**Entries provided:**
"""
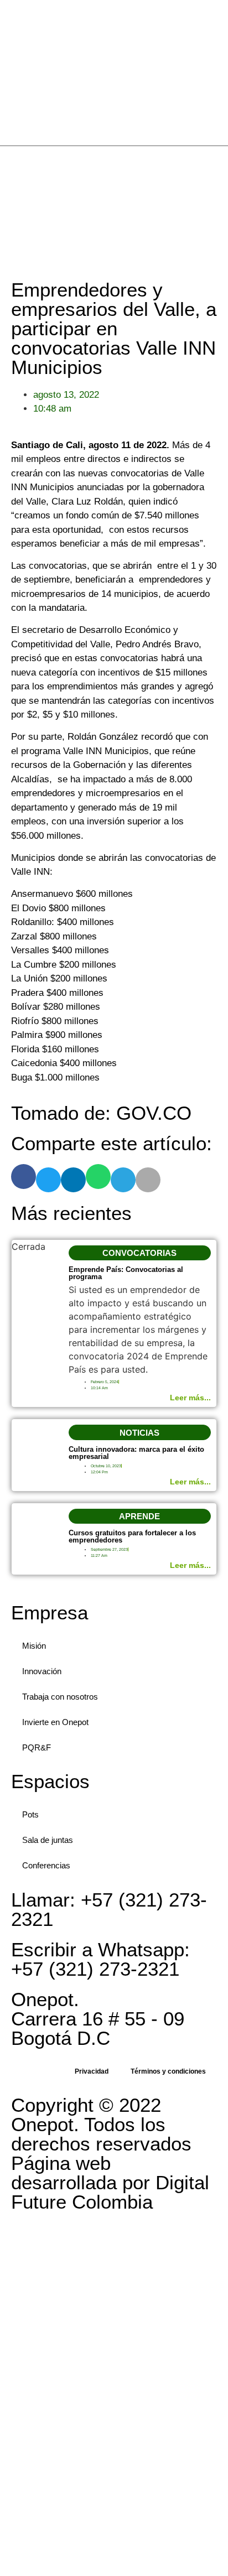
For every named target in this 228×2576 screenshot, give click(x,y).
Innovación (41, 1671)
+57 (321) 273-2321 (109, 1909)
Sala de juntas (47, 1840)
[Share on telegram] (123, 1179)
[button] (140, 1252)
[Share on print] (148, 1179)
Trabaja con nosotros (60, 1696)
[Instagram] (218, 187)
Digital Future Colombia (110, 2192)
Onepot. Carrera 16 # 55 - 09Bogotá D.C (97, 2018)
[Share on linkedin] (73, 1179)
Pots (30, 1814)
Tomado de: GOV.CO (101, 1113)
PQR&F (36, 1747)
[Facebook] (218, 167)
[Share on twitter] (48, 1179)
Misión (34, 1645)
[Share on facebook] (23, 1176)
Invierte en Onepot (55, 1722)
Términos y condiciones (168, 2071)
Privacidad (91, 2071)
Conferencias (46, 1865)
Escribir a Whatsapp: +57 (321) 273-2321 (100, 1959)
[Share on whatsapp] (98, 1176)
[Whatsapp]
"""
**Exercise brief:** The task requires the full listing to be given again verbatim, without its pictures.

**Result:**
For every named target in this 228×2576 screenshot, give click(x,y).
Innovación (41, 1671)
+57 (321) 273-2321 (109, 1909)
Sala de juntas (47, 1840)
[Share on telegram] (123, 1179)
[button] (140, 1252)
[Share on print] (148, 1179)
Trabaja con nosotros (60, 1696)
[Instagram] (218, 187)
Digital Future Colombia (110, 2192)
Onepot. Carrera 16 # 55 - 09Bogotá D.C (97, 2018)
[Share on linkedin] (73, 1179)
Pots (30, 1814)
Tomado de: GOV.CO (101, 1113)
PQR&F (36, 1747)
[Facebook] (218, 167)
[Share on twitter] (48, 1179)
Misión (34, 1645)
[Share on facebook] (23, 1176)
Invierte en Onepot (55, 1722)
Términos y condiciones (168, 2071)
Privacidad (91, 2071)
Conferencias (46, 1865)
Escribir a Whatsapp: +57 (321) 273-2321 (100, 1959)
[Share on whatsapp] (98, 1176)
[Whatsapp]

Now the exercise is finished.